There are 3 core compulsory mathematics courses:
- Introduction to Linear Algebra (Semester 1)
You will learn more about vectors, matrices and systems of linear equations. You may have met some of the early ideas at school but throughout the course you will learn about new abstract concepts. You will use the mathematical ideas encountered in practical contexts but also lay the foundations for your study of pure mathematics in subsequent years.
- Calculus and its Applications (Semester 2)
Calculus is the most fundamental tool in the study of mathematics and is vital for many of its applications. This course will revise some of the calculus you studied at school and develop it further but will treat it with the rigour required at university level.
- Proofs and Problem Solving (Semester 2)
This course introduces the fundamental skills needed for advanced study in pure mathematics. You will develop the skill of reading, understanding and using the precise language of professional mathematicians and learn to construct your own rigorous proofs. During the course you will also engage with many problems, obtaining the practice required to become an effective problem-solver.
Together these courses will take up half your time. The remainder of your time will be spent taking optional mathematics courses or outside courses.
There are 2 optional mathematics courses:
- Fundamentals of Algebra and Calculus (Semester 1)
This is an introductory online course in University Mathematics which provides extra preparation in key topics from advanced mathematics. The course introduces and develops a range of topics that incoming undergraduates may not have previously studied, or may benefit from studying in more depth.
- Introduction to Data Science (Semester 1)
This is an introductory course in data science and statistical thinking. You will learn to explore, visualise, and analyse data to understand natural phenomena, investigate patterns, model outcomes, make predictions and do so in a reproducible and shareable manner. You will work on problems and case studies inspired by and based on real-world questions and data, and will also gain experience in R, a statistical computing language.
Alternatively, outside courses can be chosen from across the University, provided the timetable fits. Popular choices include Physics, Informatics (Computer Science), Economics, Business, Philosophy and Languages. Examples of outside courses can be seen by clicking the button below:
There are 2 core mathematics courses:
- Several Variable Calculus and Differential Equations (Semester 1)
This course builds on the calculus from Year 1, by extending the ideas to functions of more than one variable. You will learn about partial derivatives and multiple integrals, as well as methods for solving first and second order differential equations.
- Fundamentals of Pure Mathematics (Semester 2)
You will learn about real analysis – including a rigorous treatment of limits, continuity, differentiability and infinite series – as well as being introduced to group theory and the mathematics of symmetry.
As part of most programmes, you will also study Probability, Statistics and Computing and Numerics.
You can also choose to study Facets of Mathematics, a project-based course showcasing modern applications of mathematics. You will continue studying outside subjects.

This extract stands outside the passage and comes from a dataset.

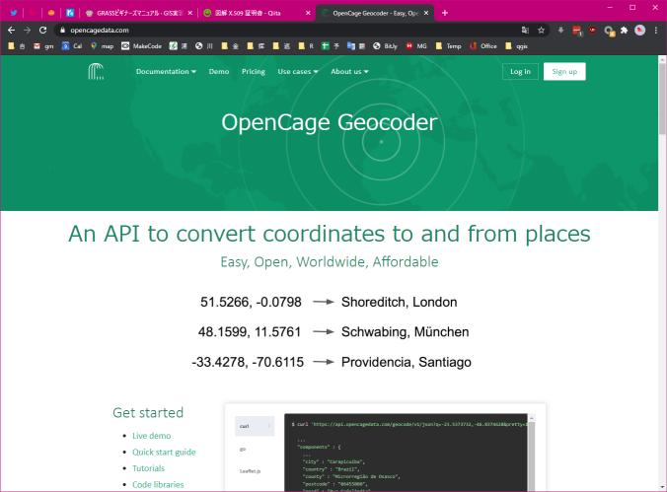The width and height of the screenshot is (667, 492).
Task: Reload the page with the refresh icon
Action: [x=42, y=31]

In Year 3, there are a range of core 'Honours' courses which develop your knowledge of important topics in Algebra, Analysis, Differential Equations and Complex Variables. These core courses will also enhance your skills in programming, mathematical writing and presentations. From this point of the degree, you can begin to tailor the degree to your interests and ambitions by choosing from a wide range of options.
The range of courses on offer by Year 4 is such that two mathematics students could be following entirely different programmes. You can choose from a wide range of options reflecting the diversity of research interests in the School. There are options in all the major branches of pure mathematics such as analysis, algebra and geometry, as well as in applied mathematics, theoretical physics, statistics, operational research and financial mathematics. You will also complete a project or take a project-based course like Mathematical Education.
For the MMath degree, you would continue into Year 5, studying advanced topics at masters level and working on a substantial dissertation with an academic member of staff.